Was hält die Zukunft für angehende Mediziner bereit und kommt das Burnout mit dem Arbeitsvertrag? Im Vorfeld zum DGIM-Kongress steht Prof. Ulf Müller-Ladner Studis Rede und Antwort.
Transkript des Interviews mit Prof. Ulf Müller-Ladner zum Thema: Studis fragen – der DGIM-Chef antwortet. Es handelt es sich um eine 1:1-Abschrift des Gesprochenen im Video.
Maja Pignon: In diesem Jahr bekommt die junge DGIM während des DGIM-Kongresses einen größeren Gestaltungsraum. Auch wir wollen natürlich der jungen Generation eine Stimme geben und haben deshalb bei den Medstudenten unserer Community nachgefragt, was sie vom DGIM-Chef Professor Müller-Ladner wissen wollen. Schön, dass Sie da sind, Herr Professor.
Prof. Ulf Müller-Ladner: Sehr gerne.
Pignon: Zuerst einmal: Wie können wir Medizinstudenten eigentlich von der DGIM profitieren?
Müller-Ladner: Sie können auf vielfältige Weisen profitieren. Wir haben ein kleines All-inclusive-Paket über die vielen Jahre gebastelt. Das heißt, mit Eintritt ins Studium stehen entsprechende Plattformen zur Verfügung. Wir haben Nachwuchsakademien, wo man schon frühzeitig in die vielfältige Welt der Inneren Medizin eingebunden werden kann. Das reicht dann auch bis zur Mitarbeit, was natürlich gewünscht ist, bei der jungen DGIM. So kann man seine Zukunft in großen Teilen selbst oder zum Teil auch mitbestimmen – oder Impulse geben, die die Alten und Erfahrenen vielleicht manchmal ein bisschen übersehen oder vergessen. Also, sobald sie anfangen zu studieren bis zum Facharzt, helfen wir ihnen dabei, auch mit Beratung. Wenn es irgendwie schwierig wird oder wenn Wünsche bestehen, bestimmte Adressen, wer hat welches Fachgebiet, wo kann ich hin? Ein Anruf in der Geschäftsstelle oder eine Mail und sie kriegen fast immer eine Antwort, die alle glücklich macht.

Aufgaben -
(a) Wie bezeichnet Prof. Müller-Ladner im Interviewtranskript das Angebot, das die DGIM über die Jahre für Studierende zusammengestellt hat?
(b) Geben Sie den Abschnitt des Interviewtranskripts wortgetreu wieder, beginnend bei „Was hält die“ und endend bei „Rede und Antwort.“.
Stützen Sie sich ausschließlich auf das Interviewtranskript.

Vorliegende Daten -
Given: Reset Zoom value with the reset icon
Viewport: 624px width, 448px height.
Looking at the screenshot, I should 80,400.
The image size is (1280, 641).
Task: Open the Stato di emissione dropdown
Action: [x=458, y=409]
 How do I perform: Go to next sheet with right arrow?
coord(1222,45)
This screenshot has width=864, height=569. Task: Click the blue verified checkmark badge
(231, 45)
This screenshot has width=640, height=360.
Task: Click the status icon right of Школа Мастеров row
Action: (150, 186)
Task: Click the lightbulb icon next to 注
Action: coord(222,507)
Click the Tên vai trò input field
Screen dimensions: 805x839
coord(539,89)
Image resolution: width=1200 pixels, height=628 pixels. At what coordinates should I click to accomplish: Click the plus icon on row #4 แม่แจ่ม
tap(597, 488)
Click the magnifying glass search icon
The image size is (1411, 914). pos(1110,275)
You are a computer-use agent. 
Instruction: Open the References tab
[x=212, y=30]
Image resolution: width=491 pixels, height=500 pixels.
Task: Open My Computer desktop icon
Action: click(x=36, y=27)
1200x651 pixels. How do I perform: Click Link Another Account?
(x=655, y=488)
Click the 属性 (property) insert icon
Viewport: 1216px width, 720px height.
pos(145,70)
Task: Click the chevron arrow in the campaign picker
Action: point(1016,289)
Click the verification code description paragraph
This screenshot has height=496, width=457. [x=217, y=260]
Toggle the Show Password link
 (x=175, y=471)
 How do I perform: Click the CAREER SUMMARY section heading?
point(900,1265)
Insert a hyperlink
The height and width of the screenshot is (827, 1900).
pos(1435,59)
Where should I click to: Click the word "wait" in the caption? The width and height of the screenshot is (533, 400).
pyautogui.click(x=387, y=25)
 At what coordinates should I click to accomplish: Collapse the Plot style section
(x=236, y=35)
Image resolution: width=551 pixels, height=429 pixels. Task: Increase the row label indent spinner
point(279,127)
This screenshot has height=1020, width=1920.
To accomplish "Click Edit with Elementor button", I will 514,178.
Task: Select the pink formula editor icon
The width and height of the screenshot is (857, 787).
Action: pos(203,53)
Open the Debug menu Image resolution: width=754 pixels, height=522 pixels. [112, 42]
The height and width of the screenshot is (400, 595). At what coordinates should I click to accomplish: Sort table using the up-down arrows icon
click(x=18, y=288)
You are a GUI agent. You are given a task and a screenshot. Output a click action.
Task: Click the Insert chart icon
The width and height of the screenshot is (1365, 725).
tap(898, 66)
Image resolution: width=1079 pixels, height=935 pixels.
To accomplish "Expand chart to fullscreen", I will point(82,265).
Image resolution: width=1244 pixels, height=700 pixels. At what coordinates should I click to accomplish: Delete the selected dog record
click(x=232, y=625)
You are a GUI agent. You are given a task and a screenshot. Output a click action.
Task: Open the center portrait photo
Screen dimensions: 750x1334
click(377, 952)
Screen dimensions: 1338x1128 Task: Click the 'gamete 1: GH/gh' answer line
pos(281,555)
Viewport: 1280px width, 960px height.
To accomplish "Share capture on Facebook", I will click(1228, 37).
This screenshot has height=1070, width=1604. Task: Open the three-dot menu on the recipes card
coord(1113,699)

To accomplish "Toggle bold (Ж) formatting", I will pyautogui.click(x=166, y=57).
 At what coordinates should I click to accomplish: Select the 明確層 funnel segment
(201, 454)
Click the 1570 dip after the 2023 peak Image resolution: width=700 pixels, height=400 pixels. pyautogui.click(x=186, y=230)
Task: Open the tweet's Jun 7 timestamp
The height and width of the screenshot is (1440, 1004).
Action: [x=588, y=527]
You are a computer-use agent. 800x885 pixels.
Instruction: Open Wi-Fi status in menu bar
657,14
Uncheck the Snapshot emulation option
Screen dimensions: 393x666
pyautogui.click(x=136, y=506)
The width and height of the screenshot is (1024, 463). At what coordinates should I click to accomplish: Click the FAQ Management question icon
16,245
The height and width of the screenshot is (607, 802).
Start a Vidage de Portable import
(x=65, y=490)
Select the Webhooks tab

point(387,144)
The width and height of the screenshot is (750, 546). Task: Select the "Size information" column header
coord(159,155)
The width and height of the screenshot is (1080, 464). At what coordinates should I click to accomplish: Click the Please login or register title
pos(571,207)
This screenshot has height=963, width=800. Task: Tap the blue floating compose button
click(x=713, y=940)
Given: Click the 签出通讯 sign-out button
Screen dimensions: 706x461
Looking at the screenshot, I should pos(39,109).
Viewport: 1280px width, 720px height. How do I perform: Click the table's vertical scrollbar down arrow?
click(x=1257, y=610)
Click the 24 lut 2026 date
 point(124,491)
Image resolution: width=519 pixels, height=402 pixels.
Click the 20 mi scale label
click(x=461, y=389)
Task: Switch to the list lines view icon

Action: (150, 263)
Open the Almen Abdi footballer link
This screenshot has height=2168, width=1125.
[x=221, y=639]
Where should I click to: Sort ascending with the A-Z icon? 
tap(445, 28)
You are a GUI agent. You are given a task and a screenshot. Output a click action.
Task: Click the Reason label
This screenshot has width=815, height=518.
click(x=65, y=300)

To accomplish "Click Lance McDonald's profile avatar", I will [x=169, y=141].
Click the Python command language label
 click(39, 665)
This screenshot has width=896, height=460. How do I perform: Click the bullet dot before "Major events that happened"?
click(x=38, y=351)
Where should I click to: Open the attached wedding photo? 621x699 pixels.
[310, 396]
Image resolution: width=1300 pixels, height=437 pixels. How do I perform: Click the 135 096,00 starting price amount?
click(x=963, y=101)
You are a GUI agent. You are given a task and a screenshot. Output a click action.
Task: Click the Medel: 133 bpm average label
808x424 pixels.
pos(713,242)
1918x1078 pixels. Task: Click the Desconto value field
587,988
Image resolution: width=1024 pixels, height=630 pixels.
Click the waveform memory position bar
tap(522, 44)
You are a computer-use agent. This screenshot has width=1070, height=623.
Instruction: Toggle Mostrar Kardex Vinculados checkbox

Lösungen der Reihe nach -
(a) Als kleines All-inclusive-Paket.

(b)
Was hält die Zukunft für angehende Mediziner bereit und kommt das Burnout mit dem Arbeitsvertrag? Im Vorfeld zum DGIM-Kongress steht Prof. Ulf Müller-Ladner Studis Rede und Antwort.